(Records from a collection)
##############################

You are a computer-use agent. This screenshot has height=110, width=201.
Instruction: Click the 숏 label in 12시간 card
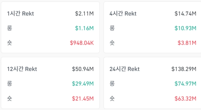pyautogui.click(x=10, y=98)
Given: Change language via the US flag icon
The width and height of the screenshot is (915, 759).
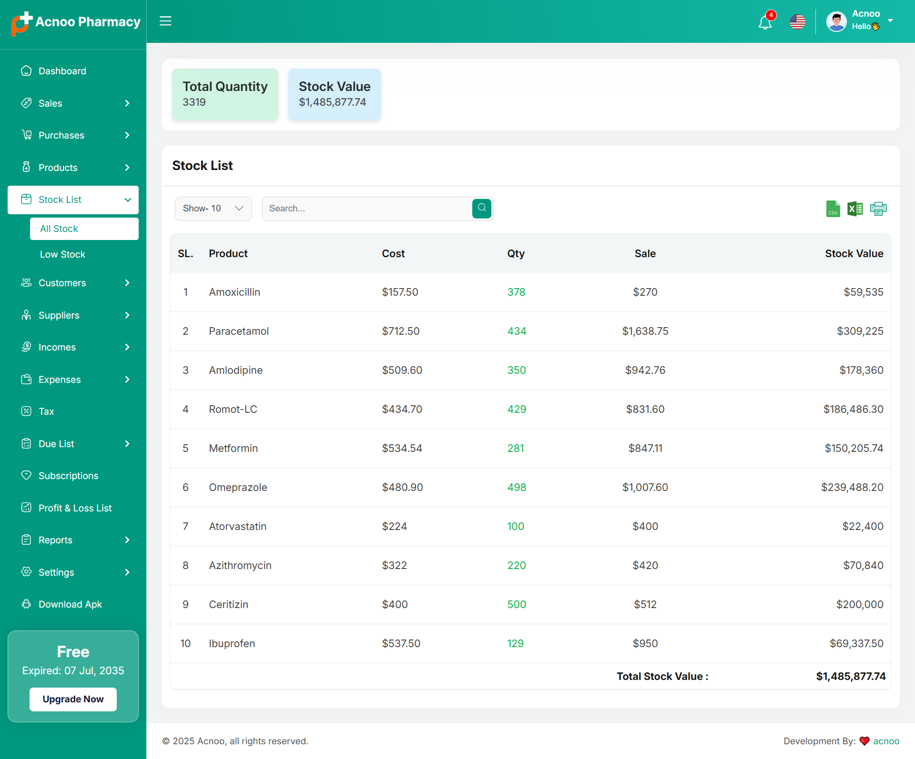Looking at the screenshot, I should pyautogui.click(x=797, y=22).
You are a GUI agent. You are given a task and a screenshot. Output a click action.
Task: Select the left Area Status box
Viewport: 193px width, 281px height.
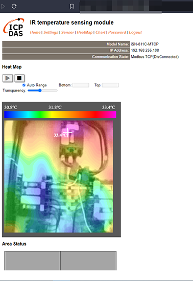(32, 261)
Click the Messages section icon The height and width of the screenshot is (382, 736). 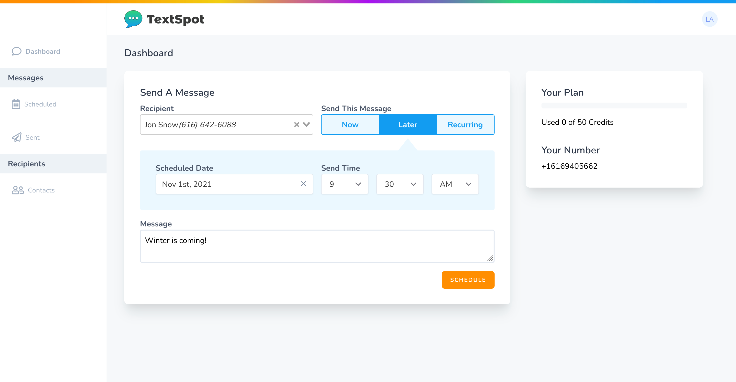click(x=25, y=78)
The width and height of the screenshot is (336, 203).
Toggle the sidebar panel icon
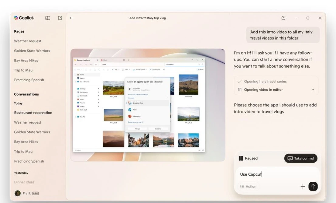point(48,18)
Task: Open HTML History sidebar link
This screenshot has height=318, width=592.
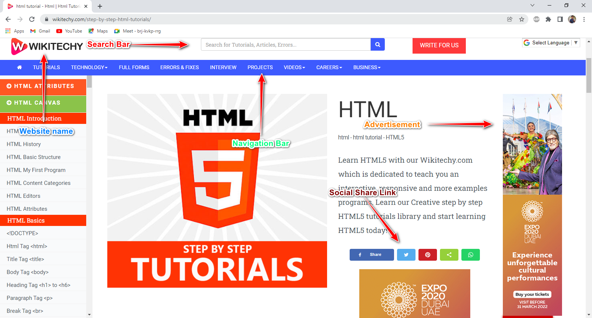Action: 24,144
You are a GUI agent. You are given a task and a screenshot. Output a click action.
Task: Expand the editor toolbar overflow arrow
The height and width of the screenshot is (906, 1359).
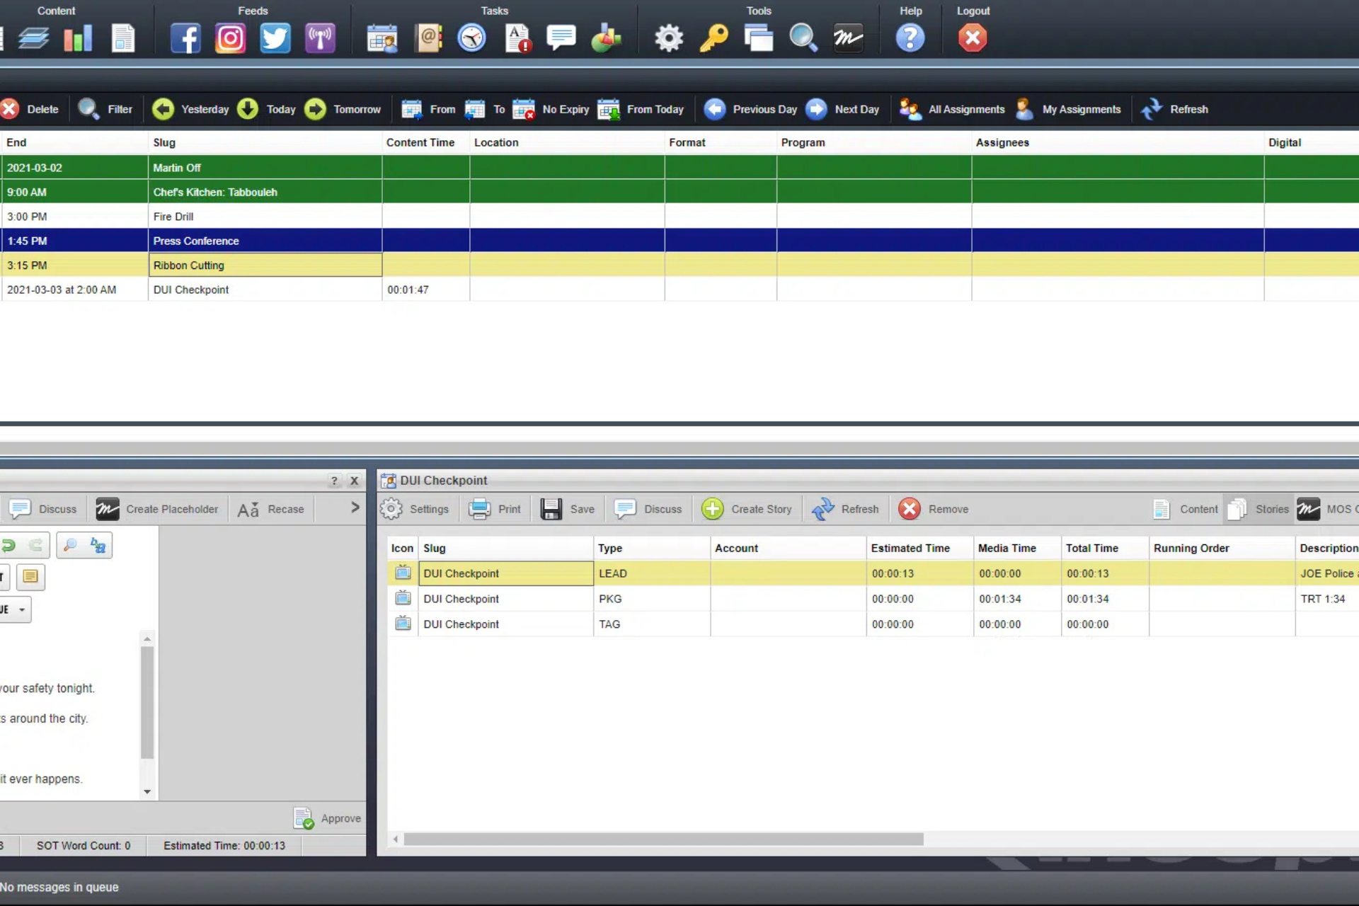pyautogui.click(x=355, y=508)
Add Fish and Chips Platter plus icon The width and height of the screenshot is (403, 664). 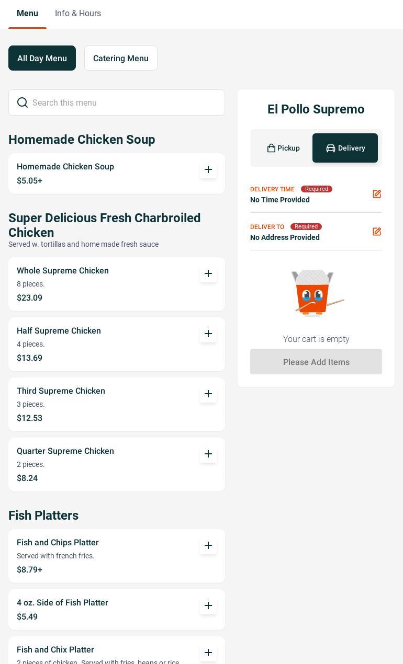(x=208, y=545)
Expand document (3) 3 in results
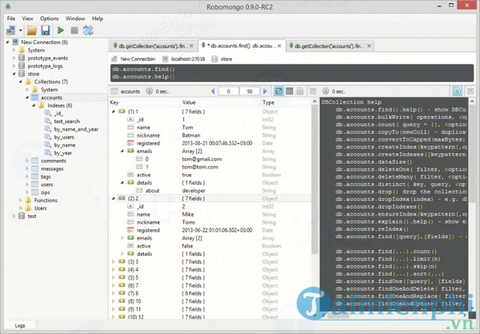 pyautogui.click(x=113, y=261)
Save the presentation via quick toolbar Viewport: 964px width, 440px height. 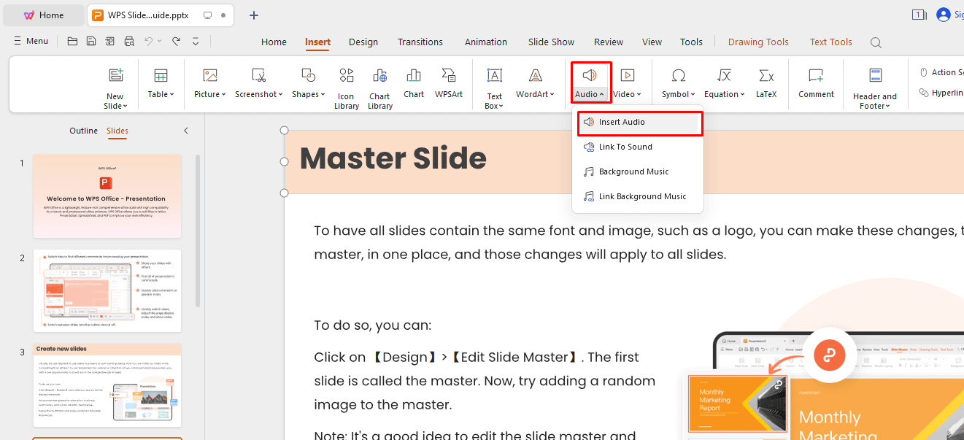coord(90,41)
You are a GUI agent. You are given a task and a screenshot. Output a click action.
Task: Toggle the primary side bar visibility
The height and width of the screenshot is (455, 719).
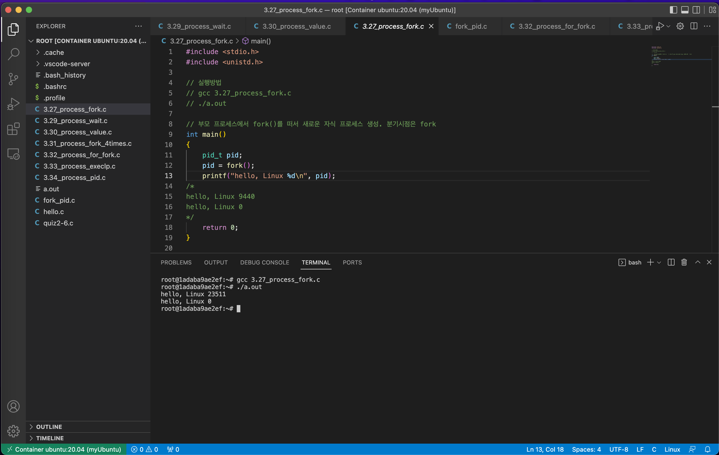[x=673, y=10]
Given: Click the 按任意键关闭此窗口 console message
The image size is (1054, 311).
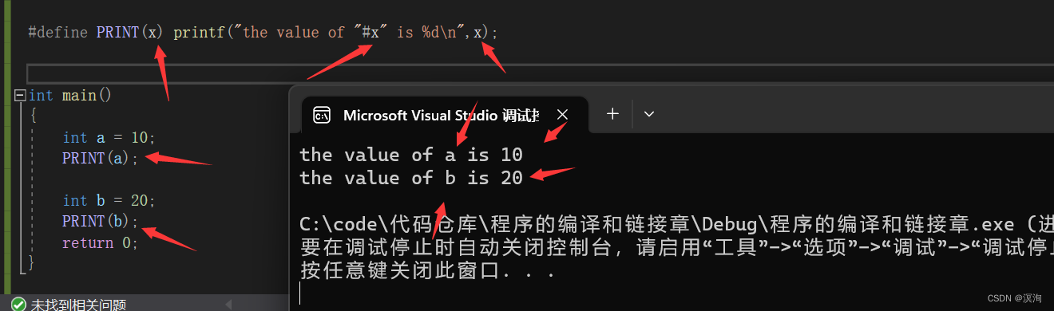Looking at the screenshot, I should tap(427, 270).
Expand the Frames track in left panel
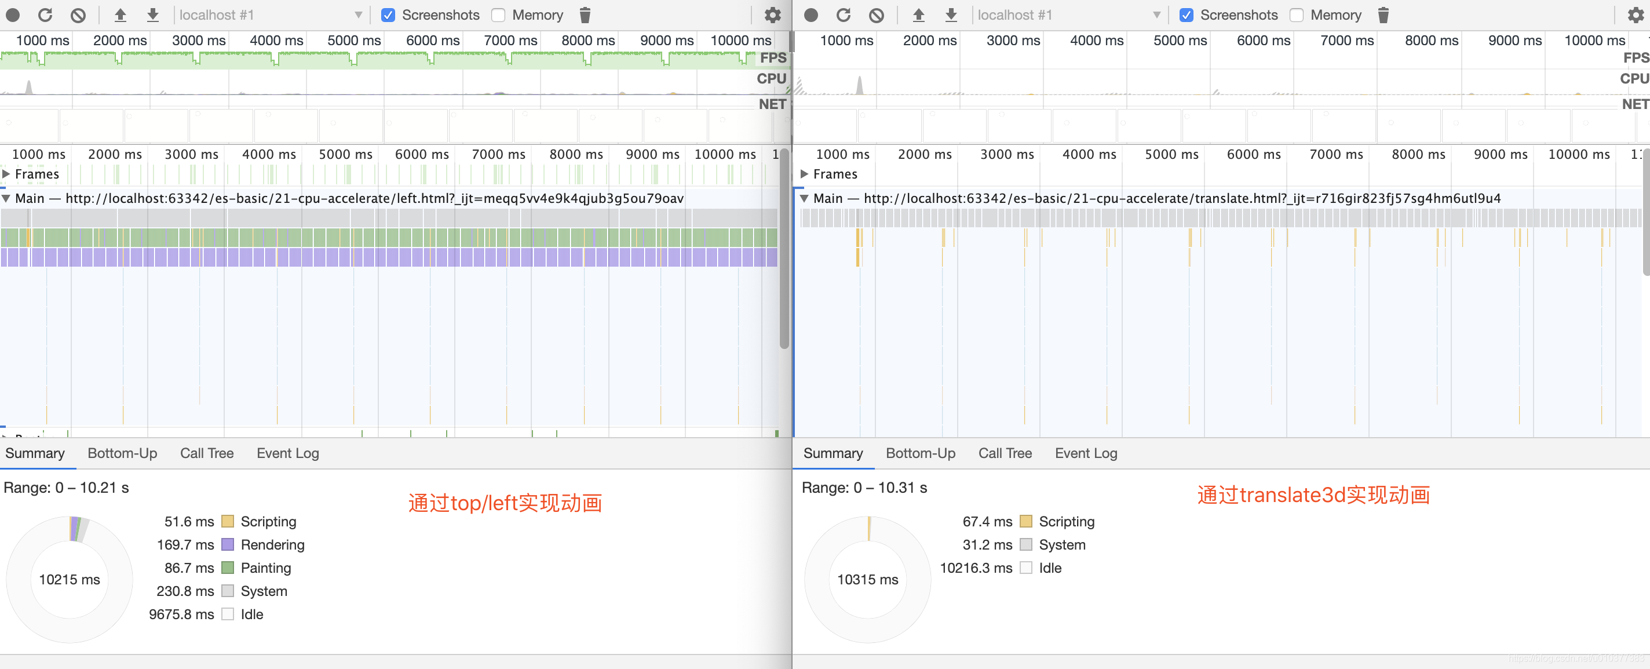The image size is (1650, 669). tap(6, 174)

##############################

- Task statement:
Rewrite the records from the start through the line containing "pyautogui.click(x=10, y=98)", changing "card" to "tile" and keeping everything else the same. Omit the pictures.

- Exercise output:
You are a computer-use agent. This screenshot has height=110, width=201.
Instruction: Click the 숏 label in 12시간 tile
pyautogui.click(x=10, y=98)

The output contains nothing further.